Influence of skin model cell-type composition on Streptococcus pyogenes infections

Necrotizing Soft Tissue Infections (NSTIs) are severe soft tissue infections that affect mostly skin, subcutaneous tissue and superficial fascia, and are characterized by presence of necrotic tissue. They are caused by different types of pathogens, but the most common agents belong to Group A Streptococcus (GAS). The majority of NSTI patients require intensive care and surgical intervention, with an associated mortality rate of 25-35%, up to 20% limbs amputation and 50% of risk to develop toxic shock. One characteristic of NSTI caused by GAS is that it often presents itself as a monomicrobial infection affecting the extremities of mostly healthy and young patients without underlying conditions. The underlying reasons that lead GAS NSTI infections to affect mainly peripheral body parts is not clear yet, however, the high concentration of thrombomodulin in plasma from patients with NSTI suggest a relevant role of the endothelium during infection. Thus in this thesis, we aim at elucidating the role of endothelial cells during infection with GAS. For this purpose, we established a protocol for integration of this cell type in an organotypic skin model, which was further used to characterize the infection process.

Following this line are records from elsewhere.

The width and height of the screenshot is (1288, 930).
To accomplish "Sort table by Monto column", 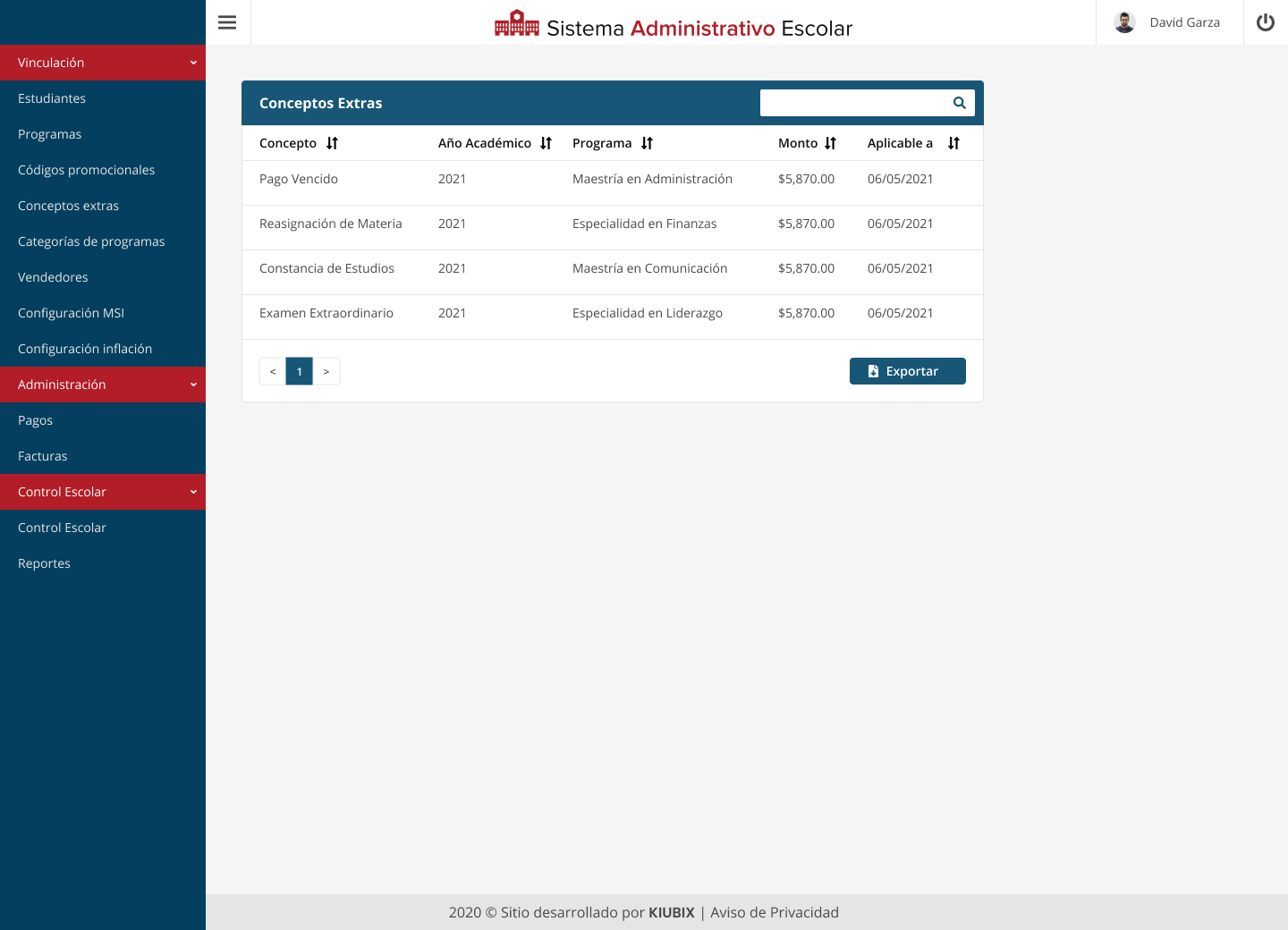I will 830,143.

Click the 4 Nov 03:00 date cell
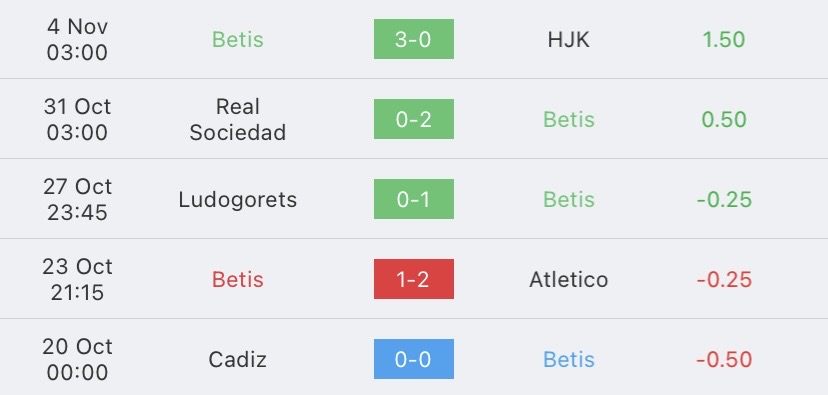77,40
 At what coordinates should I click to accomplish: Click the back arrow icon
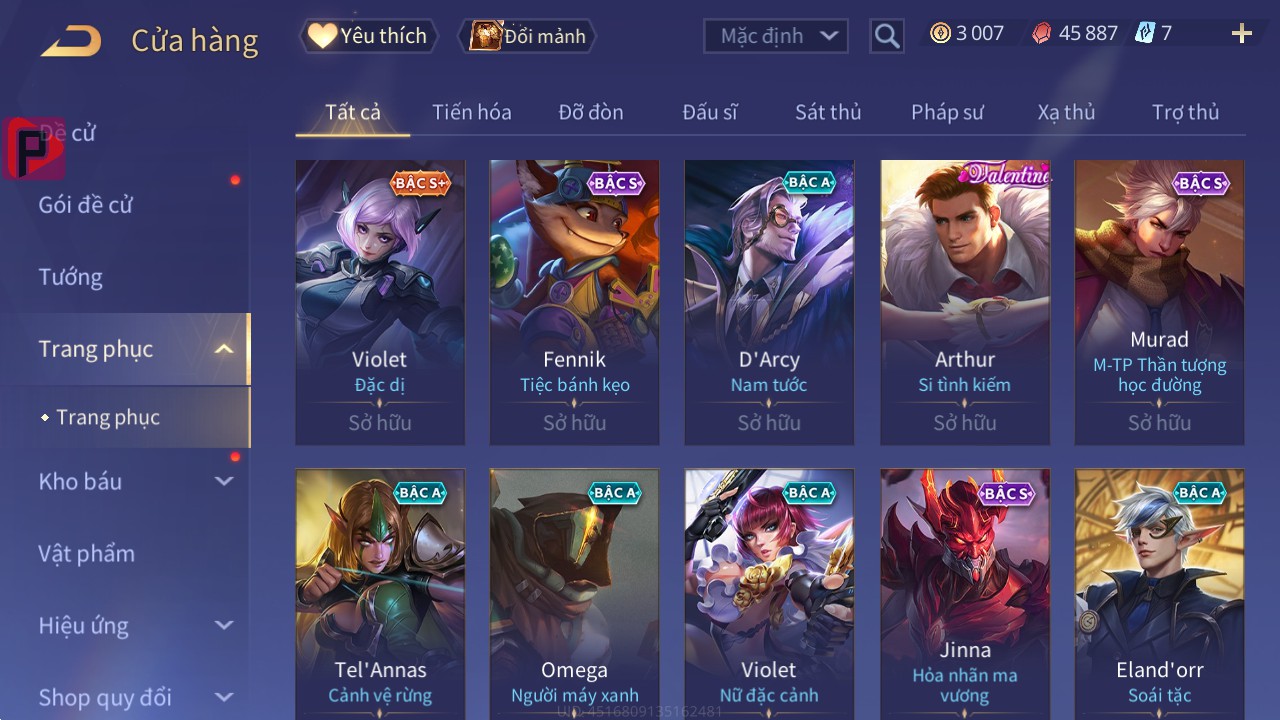click(x=70, y=41)
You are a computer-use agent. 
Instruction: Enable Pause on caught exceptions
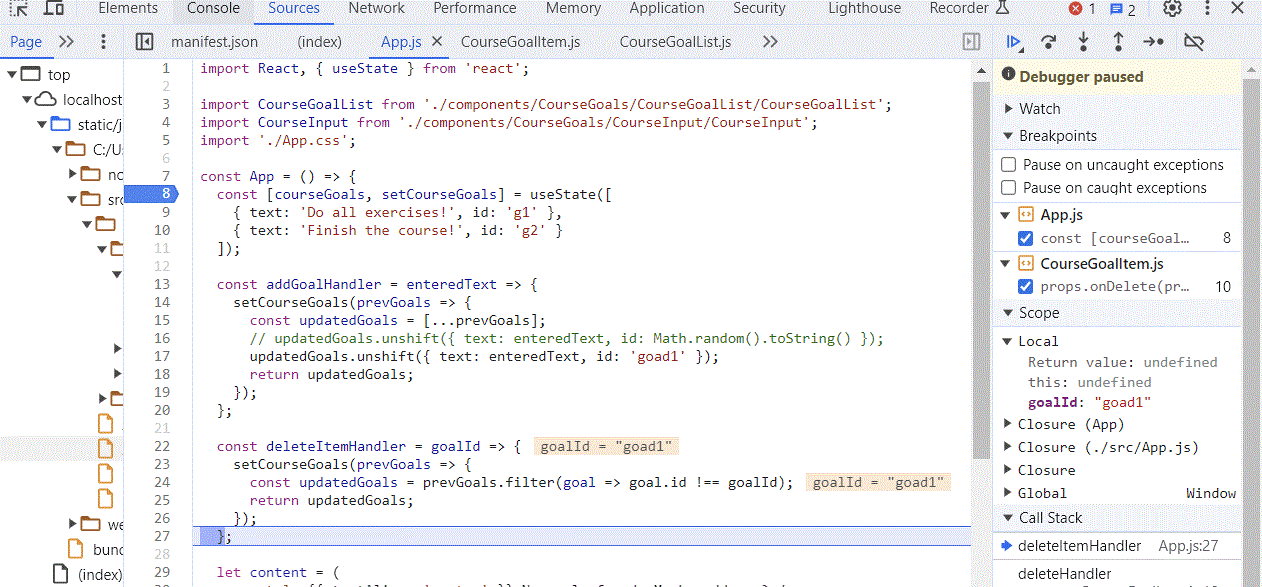pyautogui.click(x=1009, y=188)
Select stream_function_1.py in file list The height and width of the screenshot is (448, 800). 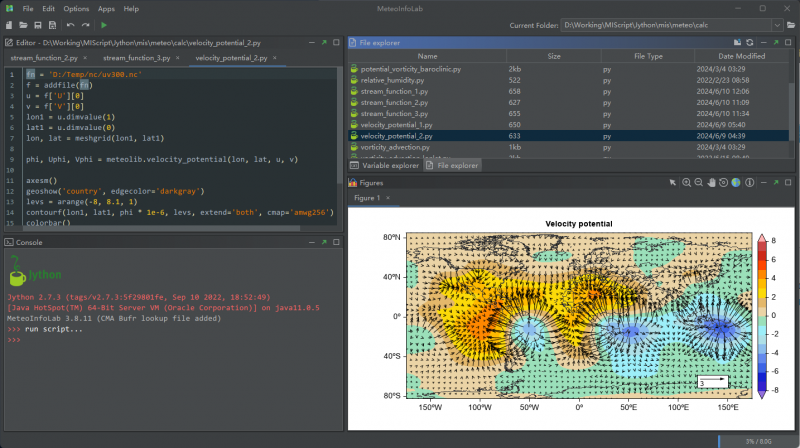396,91
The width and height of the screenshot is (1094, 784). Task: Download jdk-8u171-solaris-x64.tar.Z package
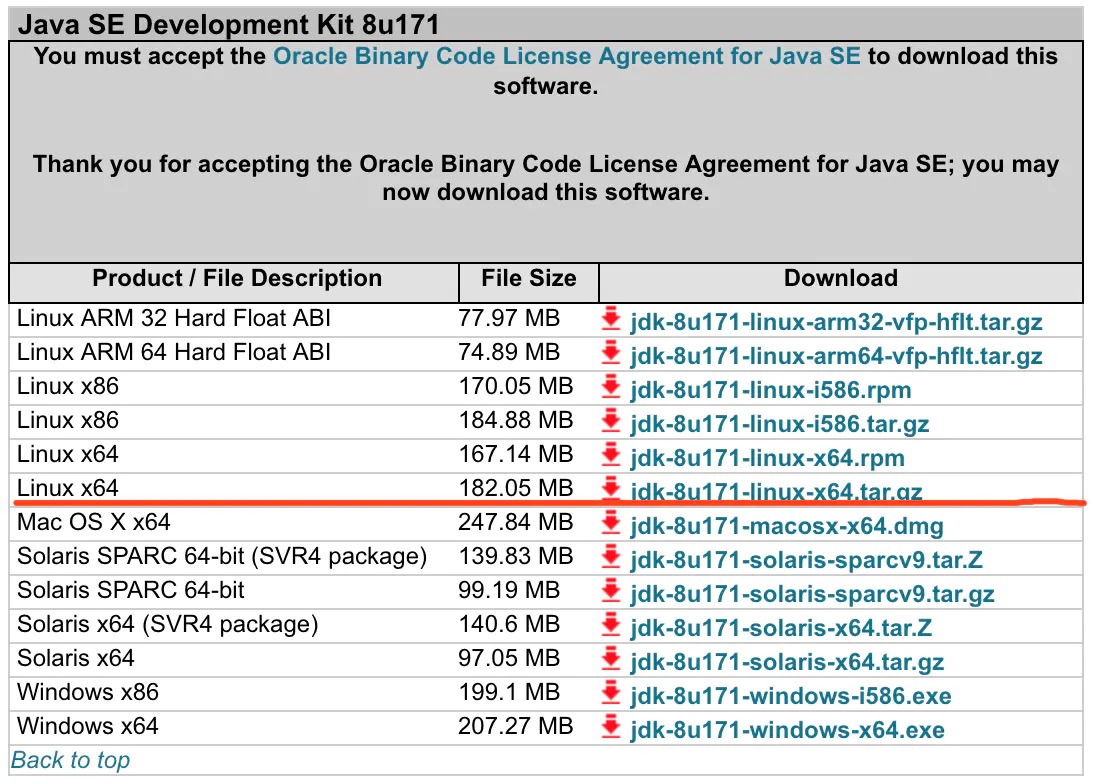(x=781, y=627)
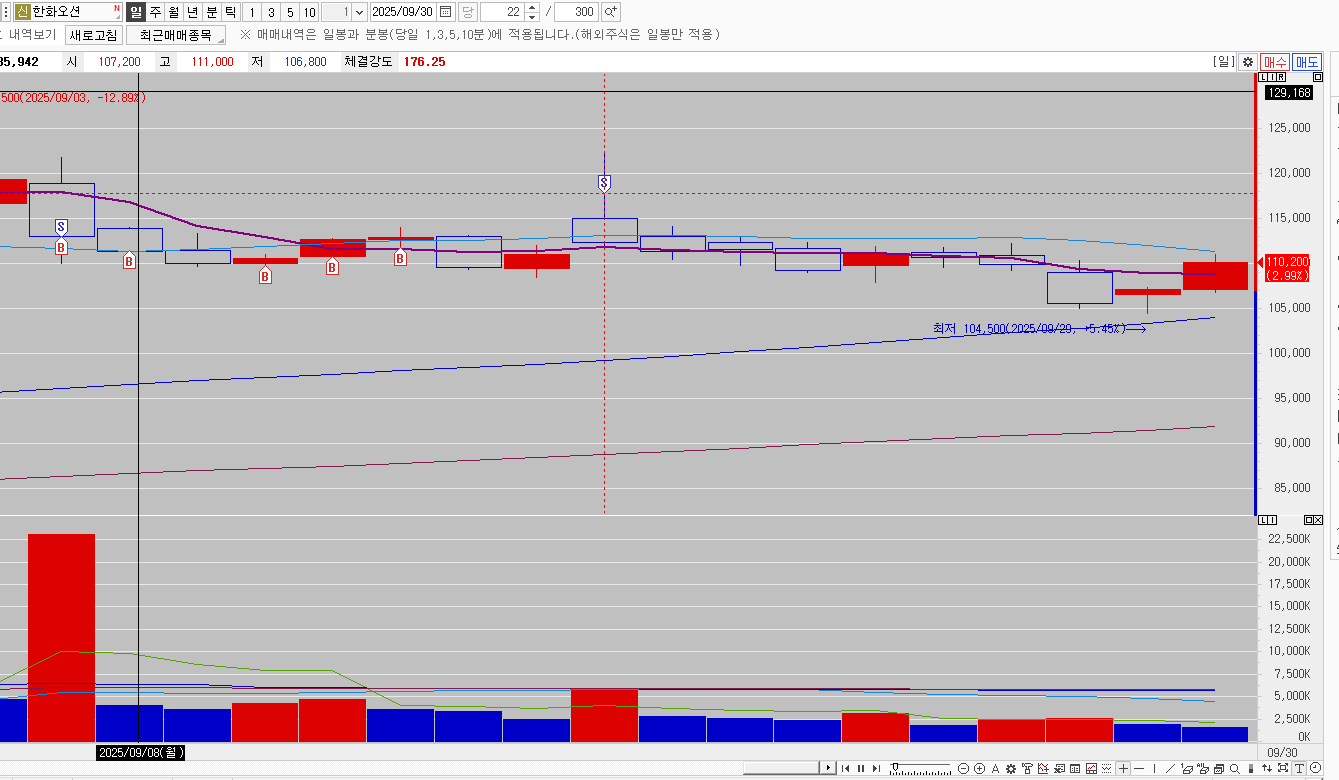Viewport: 1339px width, 780px height.
Task: Click the chart settings gear beside 매수
Action: point(1247,62)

The results show that endothelial cells can be efficiently integrated in the skin model, maintain anatomy and key organ functions. When the model is infected by GAS, tissue destruction and epithelial detachment is observed through immunofluorescence and histological stainings. The presence of endothelial cells promotes an higher bacterial load, possibly due to the cells themselves and not to secreted molecules. To sum up, we developed a 3D organotypic skin model with endothelial cells. The model can be used to study the pathogenesis of NSTI, host-pathogen interactions during infections and test antibiotic treatments.